## Records to use:
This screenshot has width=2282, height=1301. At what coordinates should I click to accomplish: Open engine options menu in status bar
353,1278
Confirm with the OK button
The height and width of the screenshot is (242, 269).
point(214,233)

## Problem requirements:
Each line of the material above must be reproduced exactly.

## Result below:
This screenshot has width=2282, height=1301. At what coordinates should I click to accomplish: Open engine options menu in status bar
353,1278
Confirm with the OK button
The height and width of the screenshot is (242, 269).
point(214,233)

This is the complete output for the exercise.